-- start QUOTED PASSAGE --

Cotehele: zinging in the rain

detail from “Cotehele House with daffodils on the Bowling Green”, by Rena Gardiner, National Trust

I realised what it was like to be an aristocratic landowner when I  visited Cotehele in Cornwall the other day.  There were no pesky visitors and apart from one or two staff scurrying rapidly from building to building my partner and I had the place completely to ourselves.  Admittedly it was immediately the site opened on a Tuesday morning in February but the main reason for the apparent lordly solitude was the fact that it was raining. And when it rains in Cornwall it rains. And when it wasn’t raining hard it was drizzling steadily through the thick and clinging mist. It was a case of water, water everywhere. But whereas I normally would be sensible and stay at home I was on holiday and determined to see the place…and suprisingly the weather didn’t matter, particularly when I recalled a letter about a garden visit that I’d read written by the Dowager Countess of Mount Edgcumbe in the summer of 1862: “Unluckily it began to pour (at Tavistock – where you know Charles II said it always rained) – & we walked about the charming gardens under umbrellas.”

Your intrepid hero…there is a view across the Tamar and some beautiful gardens behind me- honestl!

And it certainly wasn’t as  bad as  June 1872 when she wrote:” We had a great thunder-storm last Tuesday – with rain really like ramrods. …The rain came thro’ the ceiling of Ernestine’s room, & through the floor, into the Housekeeper’s room below – wetting her books, & soaking some clothes in a drawer. The carpet was taken up as quickly as possible, & hung up to drain – & the rain from the quadrangle ran down 2 steps into the lobby – & 3 buckets full of water had to be taken up before they could lift off the matting on the floor.”

So seeing Cotehele in the mist and rain is nothing out of the ordinary and just meant walking complete with a mac, wellies and an umbrella…and, even at such an inhospitable time of the year, the grounds which she helped create are so stunning it would been worth walking around even without them!

-- end QUOTED PASSAGE --
-- start EXTRACTED RECORDS --

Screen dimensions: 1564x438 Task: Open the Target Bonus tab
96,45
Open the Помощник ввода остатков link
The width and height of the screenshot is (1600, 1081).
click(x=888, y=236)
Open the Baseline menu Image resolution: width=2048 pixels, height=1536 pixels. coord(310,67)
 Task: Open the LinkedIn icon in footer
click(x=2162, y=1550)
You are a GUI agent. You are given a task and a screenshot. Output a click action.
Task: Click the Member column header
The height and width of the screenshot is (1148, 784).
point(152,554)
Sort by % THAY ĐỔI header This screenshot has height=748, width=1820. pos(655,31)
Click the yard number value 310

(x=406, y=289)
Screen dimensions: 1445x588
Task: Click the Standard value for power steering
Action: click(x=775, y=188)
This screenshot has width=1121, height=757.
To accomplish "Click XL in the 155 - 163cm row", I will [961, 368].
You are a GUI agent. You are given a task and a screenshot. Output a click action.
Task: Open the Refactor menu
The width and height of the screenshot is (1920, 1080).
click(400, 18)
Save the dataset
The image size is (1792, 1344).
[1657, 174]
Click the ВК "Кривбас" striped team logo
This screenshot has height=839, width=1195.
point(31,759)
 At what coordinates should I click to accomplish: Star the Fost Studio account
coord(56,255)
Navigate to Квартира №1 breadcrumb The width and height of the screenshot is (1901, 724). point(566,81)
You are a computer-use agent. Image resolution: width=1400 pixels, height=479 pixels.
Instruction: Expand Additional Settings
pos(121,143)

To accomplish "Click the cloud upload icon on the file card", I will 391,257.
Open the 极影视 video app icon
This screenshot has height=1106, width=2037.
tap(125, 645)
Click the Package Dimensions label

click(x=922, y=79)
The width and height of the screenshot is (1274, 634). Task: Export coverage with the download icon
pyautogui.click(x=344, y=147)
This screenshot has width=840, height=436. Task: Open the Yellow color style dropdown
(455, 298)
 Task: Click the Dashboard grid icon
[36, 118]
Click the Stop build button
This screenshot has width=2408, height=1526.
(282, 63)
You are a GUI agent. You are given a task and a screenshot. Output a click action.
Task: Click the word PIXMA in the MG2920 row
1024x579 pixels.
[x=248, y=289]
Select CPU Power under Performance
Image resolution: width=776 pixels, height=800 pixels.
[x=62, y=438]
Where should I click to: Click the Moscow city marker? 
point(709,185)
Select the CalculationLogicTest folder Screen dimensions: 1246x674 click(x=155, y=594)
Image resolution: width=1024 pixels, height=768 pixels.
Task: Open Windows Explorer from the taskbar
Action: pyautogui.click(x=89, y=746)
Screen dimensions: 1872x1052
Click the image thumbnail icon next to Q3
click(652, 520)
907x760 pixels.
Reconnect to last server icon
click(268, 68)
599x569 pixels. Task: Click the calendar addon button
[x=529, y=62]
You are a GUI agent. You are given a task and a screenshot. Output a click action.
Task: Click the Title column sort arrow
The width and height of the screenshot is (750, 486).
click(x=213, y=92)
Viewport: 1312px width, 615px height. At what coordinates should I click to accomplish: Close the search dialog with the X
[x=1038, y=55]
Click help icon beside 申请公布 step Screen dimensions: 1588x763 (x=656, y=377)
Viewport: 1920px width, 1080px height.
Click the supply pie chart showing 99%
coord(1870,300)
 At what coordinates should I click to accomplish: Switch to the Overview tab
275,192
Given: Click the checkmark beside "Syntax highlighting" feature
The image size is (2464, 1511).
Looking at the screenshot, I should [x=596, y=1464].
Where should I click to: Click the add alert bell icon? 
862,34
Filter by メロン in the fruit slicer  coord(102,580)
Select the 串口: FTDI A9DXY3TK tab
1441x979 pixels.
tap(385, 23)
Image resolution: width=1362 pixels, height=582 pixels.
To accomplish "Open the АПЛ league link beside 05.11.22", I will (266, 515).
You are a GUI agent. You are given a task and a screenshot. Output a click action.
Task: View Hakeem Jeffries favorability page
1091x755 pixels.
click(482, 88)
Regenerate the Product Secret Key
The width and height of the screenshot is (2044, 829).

-- end EXTRACTED RECORDS --

In the Cotehele piece, what does the Dowager Countess's 1862 letter say Charles II claimed about Tavistock?

▶ EXERCISE RESULT:
That it always rained there.